High water would help to carry them over any moored mines which the enemy might have laid. But then again, mines wouldn’t be the only hazard on the way in. Ofotfjord was long and narrow, and despite the Hardy officers’ attempts at persuasion, none of the pilots from Tranoy had been prepared to come along.
<
br /> There was a SITREP—situation report—just in. Rowan skimmed through it: noting as he did so that it had not, by and large, been the best of days. The Home Fleet had been under heavy air attack from German squadrons using captured Norwegian airfields. Rodney, Sir Charles Forbes’ flagship, had been hit—though not hurt, thank God. Several cruisers had suffered minor damage, and Stuka dive-bombers had sunk the destroyer Gurkha. Off southern Norway, German air superiority was total; effectively, only submarines could operate against German seaborne traffic down there. Had anyone realised, Rowan wondered, until this proof of the pudding was flung in their faces, how impossible it might become to operate surface ships without air cover?
The carrier Furious was with the Home Fleet now. But they’d sailed her in such a hurry that she’d come without her fighter squadrons.
He pulled on his duffel-coat and left the chartroom, climbed the ladder to his ship’s bridge. He told Mathieson, the first lieutenant, “You’ll find Captain (D)’s orders on the chart table, Number One. Read, mark, learn, etcetera. Then start getting us ready fore and aft for towing and/or being taken in tow. And I want smoke-floats placed on the foc’sl and quarterdeck. And—now—I want to see Gardner and Peters and Mr Stuart—and Mr Braithwaite, please.”
Lieutenant Gardner was his gunnery control officer, and Mr Stuart was the gunner (T). Braithwaite was a commissioned engineer and Peters was officer-of-the-quarters on the after guns. When he’d seen them, Rowan intended to have the coxswain and the gunner’s mate and the chief buffer up for a chat. There were various arrangements to be made: for instance, the ship’s company were going to have to be fed at their action stations during the Middle, so they wouldn’t be going into action hungry as well as cold.
He moved up to the binnacle. His navigator, Tubby Wellman, was using the hand-held station-keeper, a pocket rangefinder, to check Hoste’s distance astern of Hostile.

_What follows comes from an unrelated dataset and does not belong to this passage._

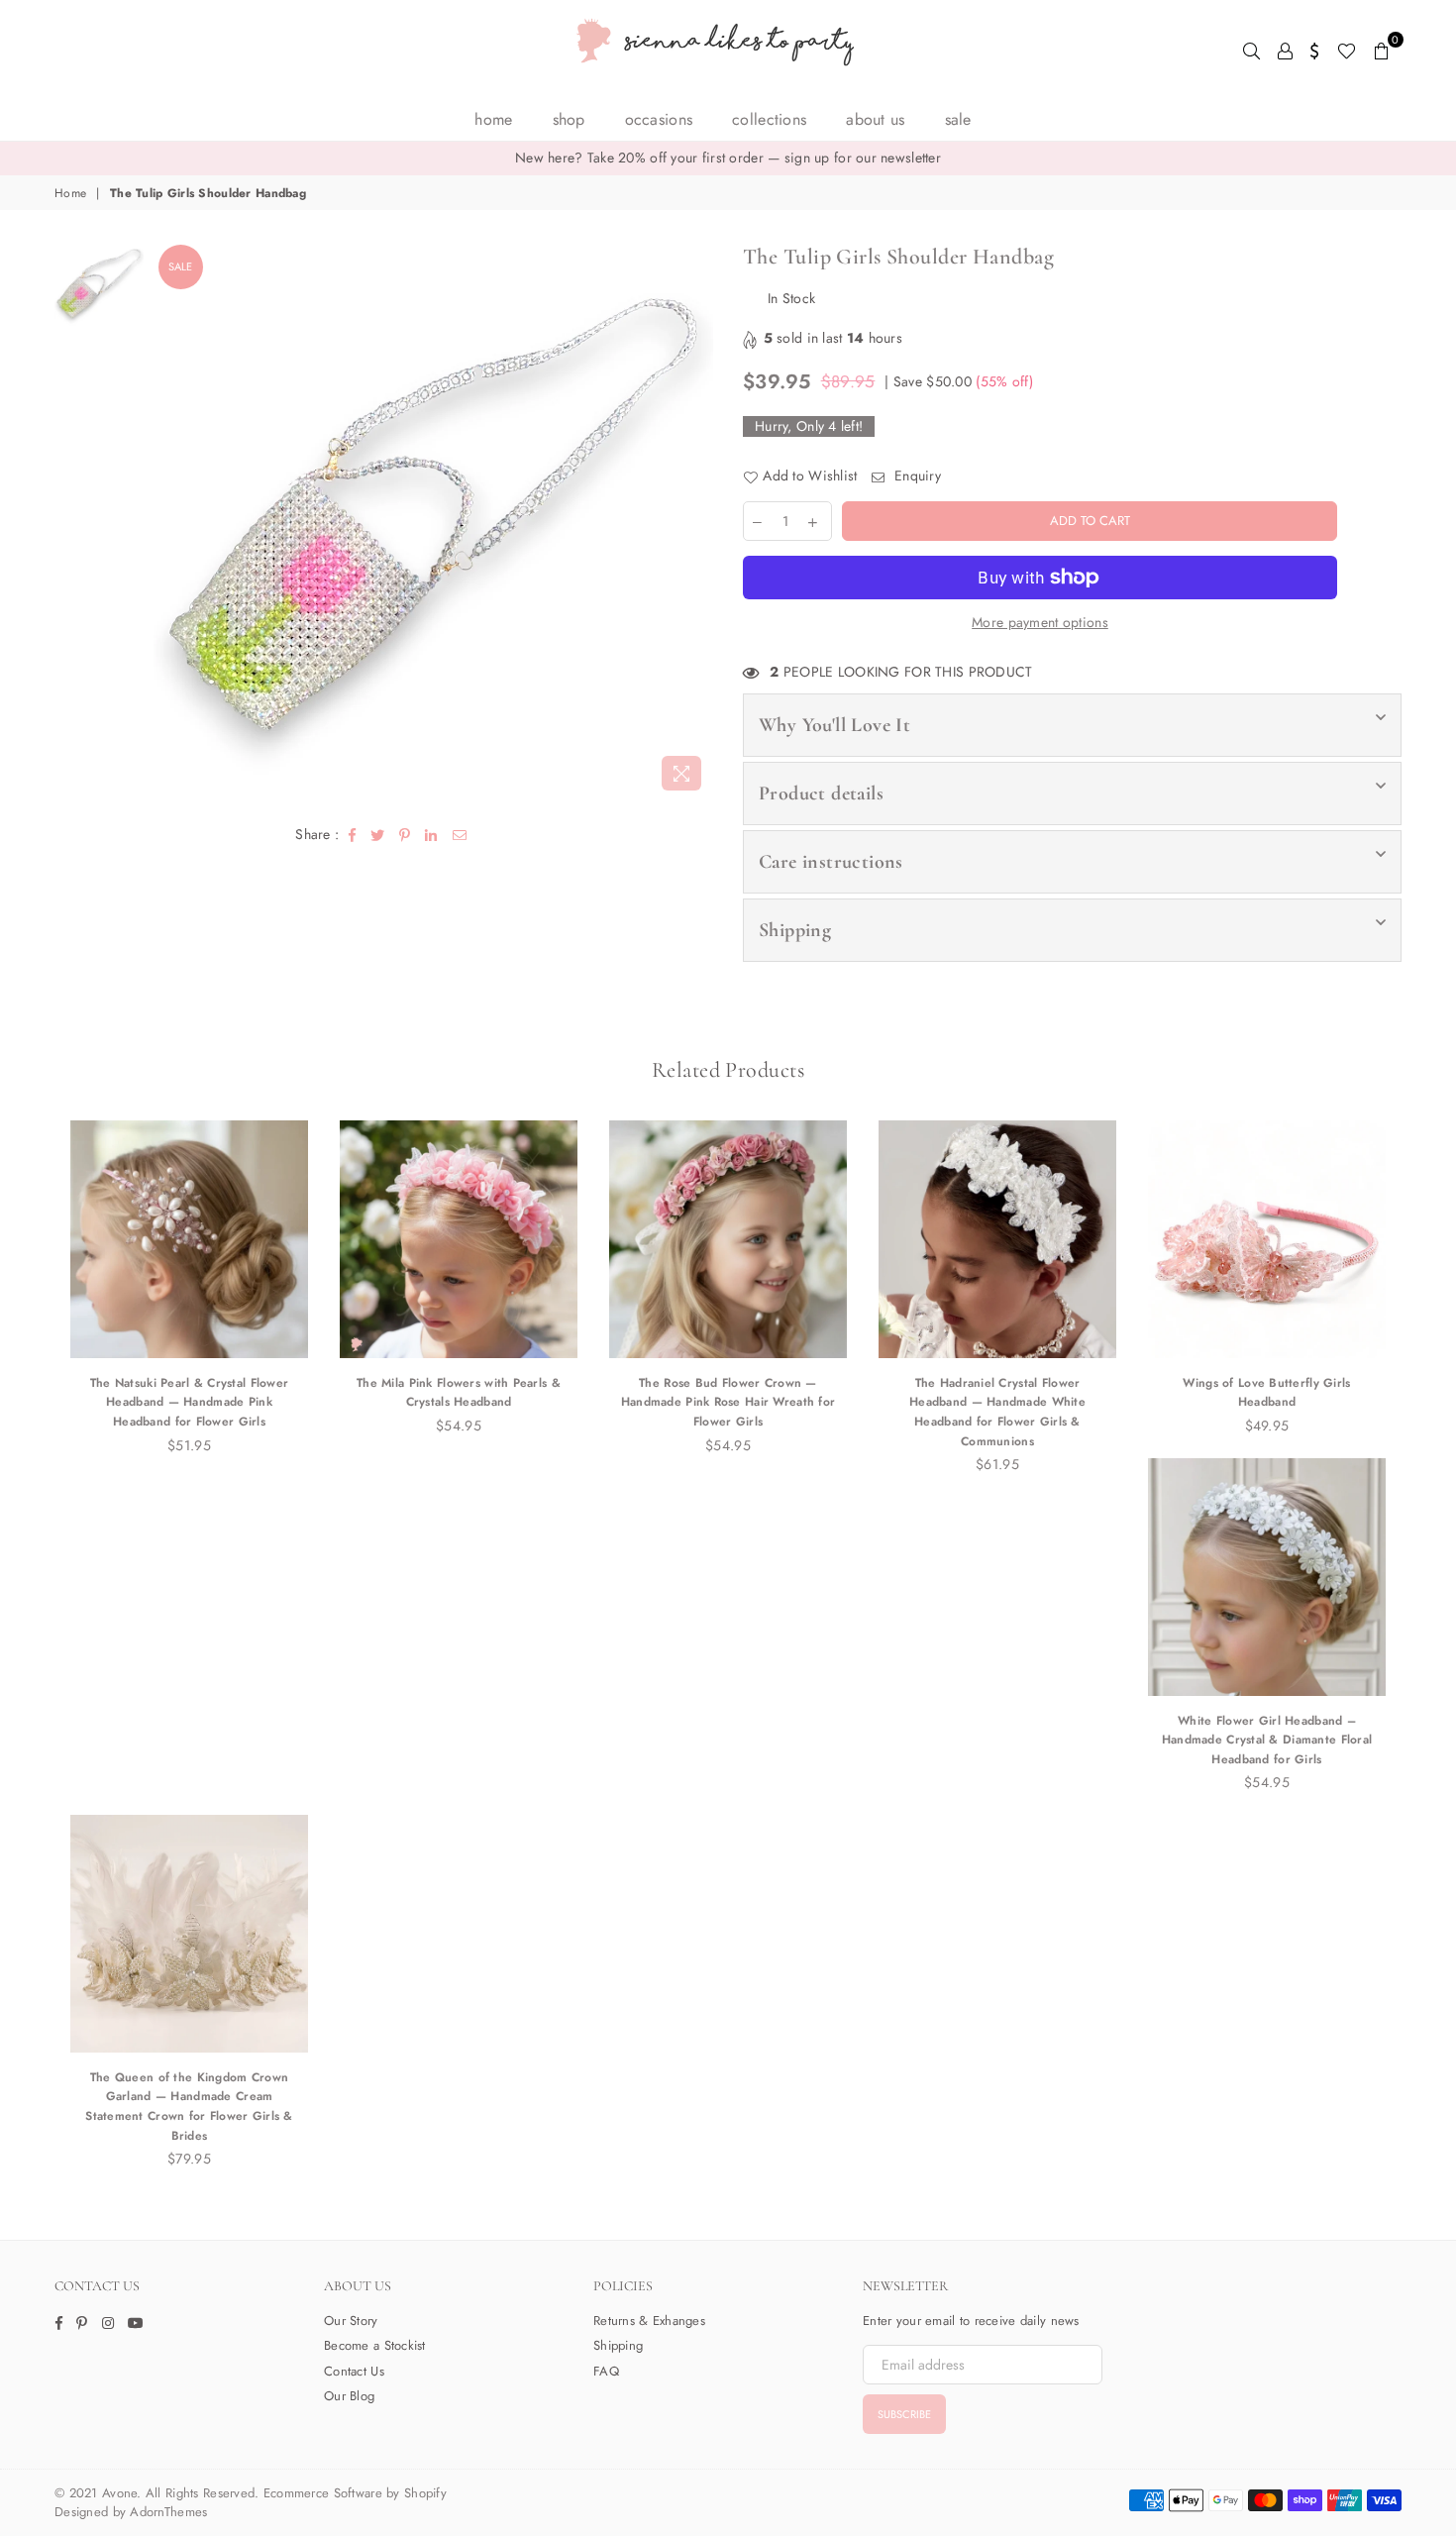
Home (493, 119)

Lowering it, he glanced at his captain.
“Right on the nose, sir.”
Rowan didn’t comment. He was thinking about those Norwegian pilots, the ones at Tranoy who’d been unwilling to risk their skins. Might it be because they considered this force too weak for the job and hadn’t wanted to be associated with losers?
Supper on the messdeck was beef stew, bread without butter, and tea. The duty “cooks” of each mess had prepared the food by cutting up the meat ration and carrots, and peeling the spuds, earlier in the day; they’d delivered it to the galley for cooking, and now they’d brought it back hot and steaming. There was enough gash gravy to soak your bread in; since 3 Mess had only about five spoons left that was the only way to get it up.
Whacker Harris pushed his empty plate away. He’d wiped it so thoroughly with bread that it looked unused. He mumbled, lighting a cigarette, “The condemned man ate an ‘earty meal.”
“No foolin’.” Randy Philips nodded at him. “Should’ve been condemned years ago, you should.” He leant sideways, sniffing the air near Harris. “Strike a light. ‘E’s fuckin’ rotten.”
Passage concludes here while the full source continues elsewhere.